记者采访了一批人文学者,他们一再提及巴金的后期作品《随想录》和《真话集》。他们认为,巴金是知识分子的代表。作为一个睁眼观察世界的知识分子,他的作品能够折射出时代的变迁和心灵的境遇。
巴金这一代人的成长期,是中国思想最活跃的时代。那是一个群星璀璨的时代。他们的作品让我们知道那个时代
所面临的问题和人们思考的力度和深度。今天这个时代,没有伟大心灵的照射。这个时代的作家给人的感觉是,他们带着一种戏弄的态度去对待一切,一切都可以被调侃。
巴金一直在自我反省和批判。巴金与同时代的知识分子一样,经历中国百年各种各样的动荡。时代的种种特征在他们的作品中留下很深的印记。有时,他们会看不清社会变化的合理走向。巴金也曾有过令他懊恼的言行。晚年巴金没有放弃对自己人生的反思和忏悔。他的忏悔带有很大的示范效应,忏悔是作为知识分子的巴金最可贵的一面。尤其是他有直面现实的勇气。这种忏悔显示出民族的知识分子并没有走向盲目,这种忏悔就是自救,它表明这代知识分子的良知和真诚。

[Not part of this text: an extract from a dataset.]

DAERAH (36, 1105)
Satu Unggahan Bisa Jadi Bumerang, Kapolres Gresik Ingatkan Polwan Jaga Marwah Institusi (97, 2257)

巴金有人道主义关怀,这种关怀一直在他的生命底色中沉淀着。曾经有一段时间,他的这种关怀被遮蔽了,“文革”后又焕发,重新找回自我,虚幻的东西都被拂去以后,底色又显现出来。他把几十年的人生经历简化成短短的几个字,就是说真话。这几个字中有丰富的内涵。做到这一点并不容易。说真话表明的是知识分子的良知。人们怀念他,是因为他的思想不过时。
巴金有两个辉煌:一是作为作家,在《激流三部曲》中显现出他的人文关怀;二是作为知识分子,在《随想录》中更凸显他的关怀。这种关怀始终沉淀在他内心的最深处。
每次一个大师去世,总是有这样的评价:最后一个人走了。巴金虽然走了,但是留下一种精神和符号。这是一个民族生生不息的内在的魂。他走了,那盏灯依然还在。